New Features

News

Improved Text Searching

07/04

Simple text searches at rcsb.org are now easier and more accurate. Text searching from the top query bar has been redesigned to be powered by the open source Apache Solr platform and are based on an indexing of PDBx/mmCIF data.

This new functionality is accessed by entering a search term or terms in the top bar of any RCSB PDB page and hitting ‘GO’. The text search supports searches for multiple words (for example, insulin receptor) as well as queries for adjacent words by enclosing the search term in double quotation marks (for example, “insulin receptor”). These two types of searches may return different results. The first search finds results where the search words appear anywhere in the entry, whereas the second search returns results where the search terms appear exactly as ordered in the query.

Search results are assigned “Match Scores” to help indicate the relevance of the result, and can be used to sort structures from “Higher to Lower” matches and vice versa. The figure below shows a search for the name Perutz.

RCSB PDB News Image

When a search term appears in one of the following categories, the corresponding PDBx/mmCIF tokens are highlighted to help users gauge their level of interest in particular entries.

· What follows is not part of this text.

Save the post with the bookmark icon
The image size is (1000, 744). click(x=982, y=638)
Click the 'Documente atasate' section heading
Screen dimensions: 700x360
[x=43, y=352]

  • Structure author: one of the authors of the structure (_audit_author.name).
  • Citation author: one of the authors of the citation (primary or otherwise) corresponding to the entry. An author may appear as a citation author, structure author or both for a particular entry (_citation_author.name).
  • Citation: The title of the citation (primary or otherwise) corresponding to the entry (_citation.title).
  • Entity name: The name commonly associated with the entity matching the search. An entity is a chemically distinct part of the structure entry (_entity_name_com.name).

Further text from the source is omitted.